Вдруг вижу – дядя Митя вскакивает со скамьи, и как был в своих тяжелых черных ботинках – они только мелькнули передо мной в воздухе, – кидается головой вниз в пруд. Он вытащил Андрюшку, сразу пошедшего ко дну и уже успевшего захлебнуться. Как дядя Митя почувствовал спиной, что Андрюшка, потянувшийся за кувшинкой, соскользнул с кормы в воду, по сию пору остается для меня тайной...

Мы завернули Андрюшку в мою кофту, и дядя Митя бегом пустился с ним на руках домой.

После этого случая мой брат не любил купаться, но это был единственный его конфликт с природой, в остальном он жил с ней в полном согласии...

* * *

Вскоре у нас с Женей прибавилась еще одна забота. В лесу за нашими участками появились колышки с разметками будущих каких-то владений. Мы считали это посягательством на нашу священную собственность – переделкинский лес. Мы этот лес знали до последнего дерева, все муравейники, ягодные и грибные места, все тропы и тропинки.

Уходим. За спиной –Стеною лес недвижный,Где день в красе земнойСгорел скоропостижно.(Б. Пастернак. «По грибы»)

С этой разметкой мы с Женей вели неравную, но упорную борьбу. Каждое утро, встав ни свет ни заря, что для нас было подвигом, мы отправлялись на наш разбойный промысел и вырывали за день восстановленные колышки. Ясно, что наши усилия были тщетны и мы были обречены получить ближайших соседей, подкравшихся к нам, так сказать, с тыла. Впоследствии среди них были наши друзья и приятели, но вначале мы с этим согласиться никак не хотели. Сейчас вокруг моей собственной дачи, которая находится в другом месте Подмосковья, наблюдается та же самая картина – наш участок, некогда выходивший к полю и к лесу, застраивается вокруг. Но колышки с разметкой я уже не вытаскиваю, как прежде. Смирилась. Ну, и потом – всем хочется иметь свою дачу...

▶ Задание:
Перепишите дословно часть приведенного выше отрывка, которая начинается со слов, содержащих «С этой разметкой», и заканчивается словами «иметь свою дачу...».

▶ Исходные данные:
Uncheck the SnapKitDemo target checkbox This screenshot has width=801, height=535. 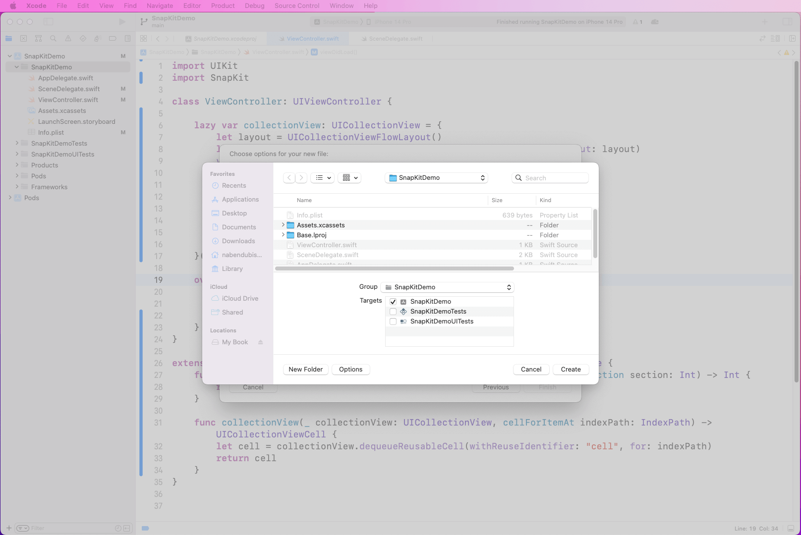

▶ Верный ответ:
С этой разметкой мы с Женей вели неравную, но упорную борьбу. Каждое утро, встав ни свет ни заря, что для нас было подвигом, мы отправлялись на наш разбойный промысел и вырывали за день восстановленные колышки. Ясно, что наши усилия были тщетны и мы были обречены получить ближайших соседей, подкравшихся к нам, так сказать, с тыла. Впоследствии среди них были наши друзья и приятели, но вначале мы с этим согласиться никак не хотели. Сейчас вокруг моей собственной дачи, которая находится в другом месте Подмосковья, наблюдается та же самая картина – наш участок, некогда выходивший к полю и к лесу, застраивается вокруг. Но колышки с разметкой я уже не вытаскиваю, как прежде. Смирилась. Ну, и потом – всем хочется иметь свою дачу...